_SUPPLIED DATA_.
++++
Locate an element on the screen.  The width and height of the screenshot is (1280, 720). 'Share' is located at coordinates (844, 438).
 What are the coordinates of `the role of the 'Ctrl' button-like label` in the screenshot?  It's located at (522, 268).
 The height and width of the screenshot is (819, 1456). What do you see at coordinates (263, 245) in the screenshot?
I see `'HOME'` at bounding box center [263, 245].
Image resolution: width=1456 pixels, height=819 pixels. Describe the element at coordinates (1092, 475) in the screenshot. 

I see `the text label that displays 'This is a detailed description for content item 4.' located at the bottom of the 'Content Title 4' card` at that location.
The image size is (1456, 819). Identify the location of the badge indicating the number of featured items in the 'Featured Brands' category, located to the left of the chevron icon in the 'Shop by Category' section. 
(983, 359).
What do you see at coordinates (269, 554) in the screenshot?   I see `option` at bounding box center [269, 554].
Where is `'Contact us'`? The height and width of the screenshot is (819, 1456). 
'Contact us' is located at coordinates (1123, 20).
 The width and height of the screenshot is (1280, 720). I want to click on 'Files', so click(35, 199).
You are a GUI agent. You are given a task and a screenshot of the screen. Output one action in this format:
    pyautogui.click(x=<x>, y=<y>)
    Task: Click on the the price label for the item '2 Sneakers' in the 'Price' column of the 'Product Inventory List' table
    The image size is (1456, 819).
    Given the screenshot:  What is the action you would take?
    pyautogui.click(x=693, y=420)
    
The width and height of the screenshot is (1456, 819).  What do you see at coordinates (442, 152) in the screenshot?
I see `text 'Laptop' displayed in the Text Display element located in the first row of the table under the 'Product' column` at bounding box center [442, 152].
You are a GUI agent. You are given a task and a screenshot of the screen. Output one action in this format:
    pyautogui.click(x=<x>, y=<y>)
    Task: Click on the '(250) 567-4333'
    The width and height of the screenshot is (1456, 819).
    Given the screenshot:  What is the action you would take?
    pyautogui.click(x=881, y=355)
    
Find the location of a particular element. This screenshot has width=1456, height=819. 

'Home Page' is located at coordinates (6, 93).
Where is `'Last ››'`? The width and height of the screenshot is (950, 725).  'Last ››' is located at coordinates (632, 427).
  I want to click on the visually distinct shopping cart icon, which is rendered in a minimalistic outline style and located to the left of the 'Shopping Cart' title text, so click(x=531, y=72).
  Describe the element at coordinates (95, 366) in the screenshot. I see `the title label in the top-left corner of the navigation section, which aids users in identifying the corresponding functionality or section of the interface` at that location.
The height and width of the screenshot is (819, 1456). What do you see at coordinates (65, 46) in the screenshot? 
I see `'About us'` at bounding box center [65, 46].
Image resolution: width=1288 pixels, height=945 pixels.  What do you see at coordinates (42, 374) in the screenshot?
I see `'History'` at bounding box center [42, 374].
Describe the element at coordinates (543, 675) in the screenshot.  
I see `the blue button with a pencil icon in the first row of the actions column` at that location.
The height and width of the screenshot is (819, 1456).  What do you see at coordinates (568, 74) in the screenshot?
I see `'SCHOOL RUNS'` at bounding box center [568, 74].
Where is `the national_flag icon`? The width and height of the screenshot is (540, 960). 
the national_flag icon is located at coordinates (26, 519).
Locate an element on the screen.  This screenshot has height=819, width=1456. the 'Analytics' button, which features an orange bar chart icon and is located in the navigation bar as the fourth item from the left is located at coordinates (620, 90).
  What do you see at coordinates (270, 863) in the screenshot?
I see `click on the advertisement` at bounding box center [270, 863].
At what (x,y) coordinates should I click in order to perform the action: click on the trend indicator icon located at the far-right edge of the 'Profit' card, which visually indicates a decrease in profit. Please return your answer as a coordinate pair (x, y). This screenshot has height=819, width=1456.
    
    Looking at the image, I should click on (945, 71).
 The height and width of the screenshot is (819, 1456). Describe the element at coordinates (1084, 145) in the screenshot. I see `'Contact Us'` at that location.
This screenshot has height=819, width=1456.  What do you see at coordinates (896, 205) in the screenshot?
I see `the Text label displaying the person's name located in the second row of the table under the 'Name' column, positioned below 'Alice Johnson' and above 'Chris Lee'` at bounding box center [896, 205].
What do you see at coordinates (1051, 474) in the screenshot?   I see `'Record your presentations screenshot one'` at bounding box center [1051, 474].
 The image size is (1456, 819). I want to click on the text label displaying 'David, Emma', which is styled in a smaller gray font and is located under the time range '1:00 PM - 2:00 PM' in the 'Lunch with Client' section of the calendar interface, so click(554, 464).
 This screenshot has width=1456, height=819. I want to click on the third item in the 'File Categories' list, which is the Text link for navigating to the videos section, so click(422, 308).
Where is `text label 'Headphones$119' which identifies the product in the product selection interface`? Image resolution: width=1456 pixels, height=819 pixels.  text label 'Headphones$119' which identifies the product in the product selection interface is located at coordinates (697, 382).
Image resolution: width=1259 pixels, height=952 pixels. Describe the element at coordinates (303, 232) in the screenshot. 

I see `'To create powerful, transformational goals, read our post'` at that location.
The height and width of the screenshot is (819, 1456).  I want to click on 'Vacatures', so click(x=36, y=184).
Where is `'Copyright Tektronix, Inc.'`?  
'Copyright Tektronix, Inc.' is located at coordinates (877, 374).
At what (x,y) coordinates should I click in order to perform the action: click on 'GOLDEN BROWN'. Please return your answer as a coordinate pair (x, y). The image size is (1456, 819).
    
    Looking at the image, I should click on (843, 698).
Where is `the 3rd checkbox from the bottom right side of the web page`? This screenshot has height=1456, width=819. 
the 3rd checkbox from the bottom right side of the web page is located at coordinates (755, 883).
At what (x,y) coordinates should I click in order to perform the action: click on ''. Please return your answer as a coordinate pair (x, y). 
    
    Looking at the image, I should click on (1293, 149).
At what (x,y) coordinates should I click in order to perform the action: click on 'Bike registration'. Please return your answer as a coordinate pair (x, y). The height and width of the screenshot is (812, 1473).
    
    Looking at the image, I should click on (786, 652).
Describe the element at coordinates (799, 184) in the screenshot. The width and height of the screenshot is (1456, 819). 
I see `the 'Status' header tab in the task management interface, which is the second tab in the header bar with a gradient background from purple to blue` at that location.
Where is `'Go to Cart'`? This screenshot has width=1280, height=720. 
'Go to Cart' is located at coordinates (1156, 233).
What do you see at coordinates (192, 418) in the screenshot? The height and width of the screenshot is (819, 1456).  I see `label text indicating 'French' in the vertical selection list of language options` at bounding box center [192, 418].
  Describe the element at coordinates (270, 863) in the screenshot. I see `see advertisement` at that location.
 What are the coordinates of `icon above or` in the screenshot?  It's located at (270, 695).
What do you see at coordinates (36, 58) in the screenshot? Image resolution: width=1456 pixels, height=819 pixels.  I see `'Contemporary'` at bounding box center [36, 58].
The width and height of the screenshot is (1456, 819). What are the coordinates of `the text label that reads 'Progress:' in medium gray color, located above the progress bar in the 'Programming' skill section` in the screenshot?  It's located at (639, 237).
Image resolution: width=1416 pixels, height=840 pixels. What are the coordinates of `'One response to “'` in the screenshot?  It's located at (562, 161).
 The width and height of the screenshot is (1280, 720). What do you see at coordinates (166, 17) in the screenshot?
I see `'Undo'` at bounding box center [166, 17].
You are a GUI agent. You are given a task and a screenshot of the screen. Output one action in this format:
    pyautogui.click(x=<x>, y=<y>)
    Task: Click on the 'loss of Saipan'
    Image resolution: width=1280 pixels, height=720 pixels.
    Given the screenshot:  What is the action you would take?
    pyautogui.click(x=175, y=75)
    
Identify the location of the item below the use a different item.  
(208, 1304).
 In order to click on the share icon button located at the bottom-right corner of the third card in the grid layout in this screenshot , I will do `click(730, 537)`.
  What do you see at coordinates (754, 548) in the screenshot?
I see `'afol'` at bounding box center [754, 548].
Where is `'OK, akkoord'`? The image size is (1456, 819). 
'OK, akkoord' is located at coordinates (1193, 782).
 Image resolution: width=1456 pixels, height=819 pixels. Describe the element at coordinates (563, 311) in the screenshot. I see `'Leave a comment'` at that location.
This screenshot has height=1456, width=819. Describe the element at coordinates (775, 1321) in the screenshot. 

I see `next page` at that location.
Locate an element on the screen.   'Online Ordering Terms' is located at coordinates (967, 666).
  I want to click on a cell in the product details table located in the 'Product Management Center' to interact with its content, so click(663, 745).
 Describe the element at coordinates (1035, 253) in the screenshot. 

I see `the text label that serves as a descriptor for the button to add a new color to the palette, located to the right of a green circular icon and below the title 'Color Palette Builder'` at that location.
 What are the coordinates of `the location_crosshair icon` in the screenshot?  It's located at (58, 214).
++++
_TASK TO CARRY OUT_. Put the lines of the records, starting with the line containing "Image resolution: width=1416" and ending with the line containing "center [166, 17].", into a JSON list of strings, one string per line, with blank lines left out.

_TASK RESPONSE_.
[
  "Image resolution: width=1416 pixels, height=840 pixels. What are the coordinates of `'One response to “'` in the screenshot?  It's located at (562, 161).",
  " The width and height of the screenshot is (1280, 720). What do you see at coordinates (166, 17) in the screenshot?",
  "I see `'Undo'` at bounding box center [166, 17]."
]